What makes rare earths interesting is their internal composition, as they have more electrons around their nucleus than typically orbit in other elements. For example, neodymium has four 'free' electrons spinning in the same direction. This creates positive and negative poles, generating almost permanent magnetic fields, allowing their force to be used in electrical applications. Neodymium is a prime example, as it can transform energy into motion or vice versa, making it useful in zero-emission vehicles and wind generators.

Despite these qualities, neodymium needs to be mixed with other metals to form durable alloys, another virtue of rare earths. In its purest state, neodymium's magnetic forces begin to deteriorate at 80°C—a temperature easily surpassed by an electric motor—and it is also prone to oxidation and cracking.

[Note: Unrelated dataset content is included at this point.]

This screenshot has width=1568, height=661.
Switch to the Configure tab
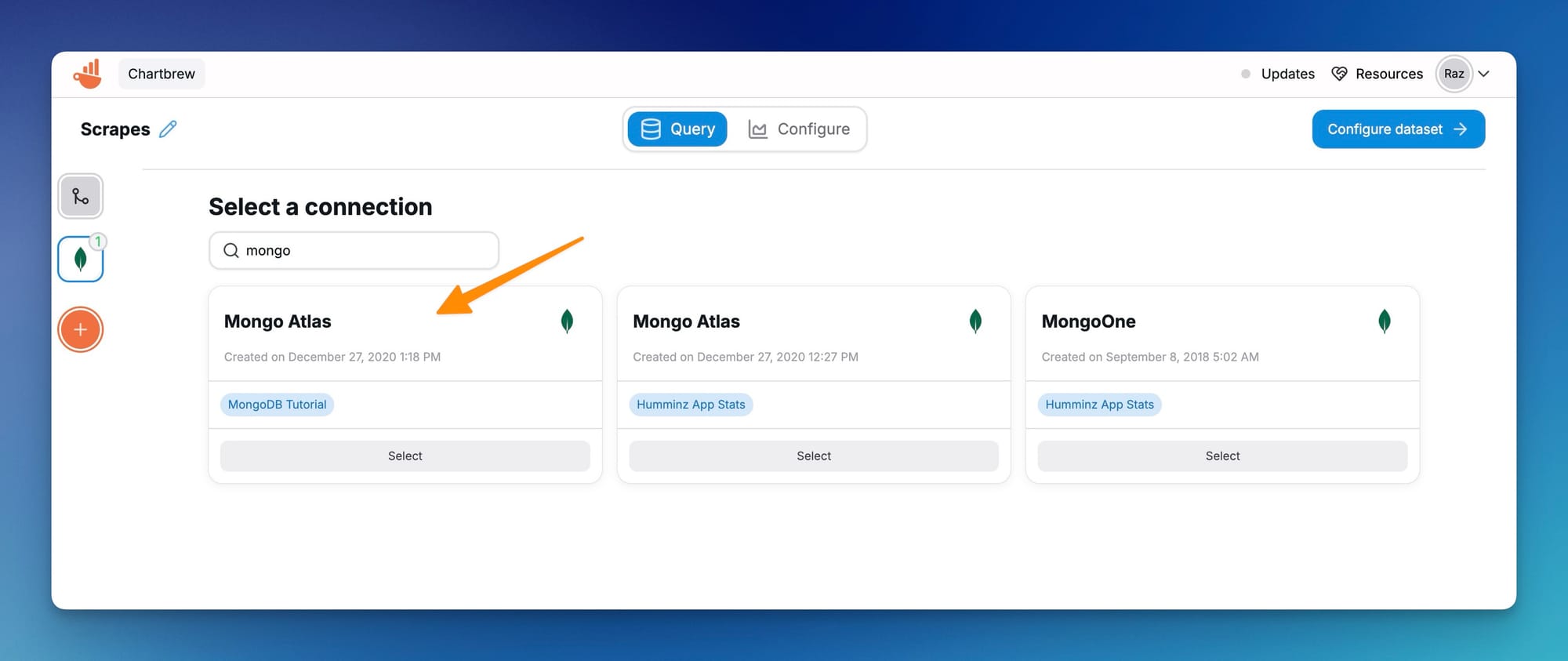coord(799,129)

To operate at the revolutions and temperatures required by an electric vehicle, neodymium is often combined with dysprosium. According to Porsche, whose engineers know a thing or two about building high-performance electric motors, "No alternative matches the power density and performance of permanent magnet synchronous motors with rare earths. It is unlikely that neodymium, dysprosium, and terbium will be replaced in the short term, especially in sports cars."

An electric car contains about 500 grams of rare earths, elements that are almost absent in combustion models—except in small amounts for electronics and lighting.

As decarbonization is the fastest-growing segment projected for the future—not only in transportation but also in energy—it is estimated that the demand for rare earths will increase twentyfold by 2040.

In addition to rare earths, copper, nickel, manganese, cobalt, graphite, and lithium are essential for electric cars. It is estimated that each vehicle contains about 207 kilograms of these elements, nearly six times more than a thermal car.

Although China controls the distribution and much of the mining operations to extract these raw materials, many are located outside its borders. An example is lithium, the chemical base of batteries, with reserves primarily in South America, in Chile, Bolivia, Argentina, and Brazil. The Brazilian government has launched an incentive plan worth 815 million to promote the development of projects related to strategic minerals and rare earths. But it is not just the countries' eagerness to protect their position in a market promising spectacular growth and profit; companies are also rushing to create joint ventures and refineries in strategic locations, such as Canada, which has its own mineral reserves but has begun investing in regions near the clean energy production hub—China—like Laos.

According to the International Energy Agency (IEA), the demand for lithium is expected to nearly double by 2040—currently, the automotive industry already surpasses consumer electronics as the largest buyer of this element. Copper demand will increase by 40%, and nickel and cobalt by 70%. The challenge Beijing faces is that its relative lack of deposits may lead to conflicts with local governments to secure extraction. Therefore, its mining companies have already purchased South American operations.